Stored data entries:
•••

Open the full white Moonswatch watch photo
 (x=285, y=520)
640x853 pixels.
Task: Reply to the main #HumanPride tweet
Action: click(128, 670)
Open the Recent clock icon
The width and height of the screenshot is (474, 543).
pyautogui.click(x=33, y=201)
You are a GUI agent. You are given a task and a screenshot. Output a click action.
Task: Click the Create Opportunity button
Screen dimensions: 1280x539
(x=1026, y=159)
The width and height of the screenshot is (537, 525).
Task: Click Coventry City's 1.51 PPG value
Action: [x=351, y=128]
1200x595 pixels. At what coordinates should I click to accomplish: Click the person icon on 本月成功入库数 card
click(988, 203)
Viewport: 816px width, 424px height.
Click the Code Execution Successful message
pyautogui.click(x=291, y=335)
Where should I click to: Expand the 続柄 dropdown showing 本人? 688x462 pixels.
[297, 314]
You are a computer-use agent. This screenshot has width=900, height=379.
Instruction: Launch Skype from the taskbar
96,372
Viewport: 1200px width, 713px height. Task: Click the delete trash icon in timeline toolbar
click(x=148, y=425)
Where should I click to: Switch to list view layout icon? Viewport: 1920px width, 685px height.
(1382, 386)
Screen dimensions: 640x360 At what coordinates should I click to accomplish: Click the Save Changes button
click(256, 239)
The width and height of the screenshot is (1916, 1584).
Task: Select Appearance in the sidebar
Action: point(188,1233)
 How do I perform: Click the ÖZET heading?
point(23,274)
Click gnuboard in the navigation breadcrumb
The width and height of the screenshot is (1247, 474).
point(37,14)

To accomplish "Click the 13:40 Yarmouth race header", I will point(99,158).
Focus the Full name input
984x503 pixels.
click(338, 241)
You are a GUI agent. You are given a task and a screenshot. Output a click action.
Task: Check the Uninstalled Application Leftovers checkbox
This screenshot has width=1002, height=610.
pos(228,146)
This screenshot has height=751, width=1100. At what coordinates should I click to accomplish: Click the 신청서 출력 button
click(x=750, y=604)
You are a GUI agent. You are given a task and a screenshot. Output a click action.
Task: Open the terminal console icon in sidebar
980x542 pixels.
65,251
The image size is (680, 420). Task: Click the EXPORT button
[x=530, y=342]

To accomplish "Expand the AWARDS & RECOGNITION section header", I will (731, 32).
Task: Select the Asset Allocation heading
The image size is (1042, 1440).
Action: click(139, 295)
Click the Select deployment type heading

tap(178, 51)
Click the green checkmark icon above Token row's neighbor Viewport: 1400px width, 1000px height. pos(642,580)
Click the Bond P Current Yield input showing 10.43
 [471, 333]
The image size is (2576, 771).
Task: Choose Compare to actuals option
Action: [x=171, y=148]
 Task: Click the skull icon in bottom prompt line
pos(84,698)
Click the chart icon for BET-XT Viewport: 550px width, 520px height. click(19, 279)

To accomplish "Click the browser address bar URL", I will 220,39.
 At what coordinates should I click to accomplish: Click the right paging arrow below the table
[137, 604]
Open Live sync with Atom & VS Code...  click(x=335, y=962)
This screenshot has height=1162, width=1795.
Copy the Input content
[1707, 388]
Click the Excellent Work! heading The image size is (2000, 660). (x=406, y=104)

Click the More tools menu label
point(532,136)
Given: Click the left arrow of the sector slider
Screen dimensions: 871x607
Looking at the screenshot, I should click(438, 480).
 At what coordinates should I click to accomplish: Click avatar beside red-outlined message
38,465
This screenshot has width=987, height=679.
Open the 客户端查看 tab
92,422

•••

▶ TASK DESCRIPTION:
Include both ends. Return the line holding "This screenshot has width=987, height=679." and all lines after it in the records above, exactly as written.

▶ EXERCISE RESPONSE:
This screenshot has width=987, height=679.
Open the 客户端查看 tab
92,422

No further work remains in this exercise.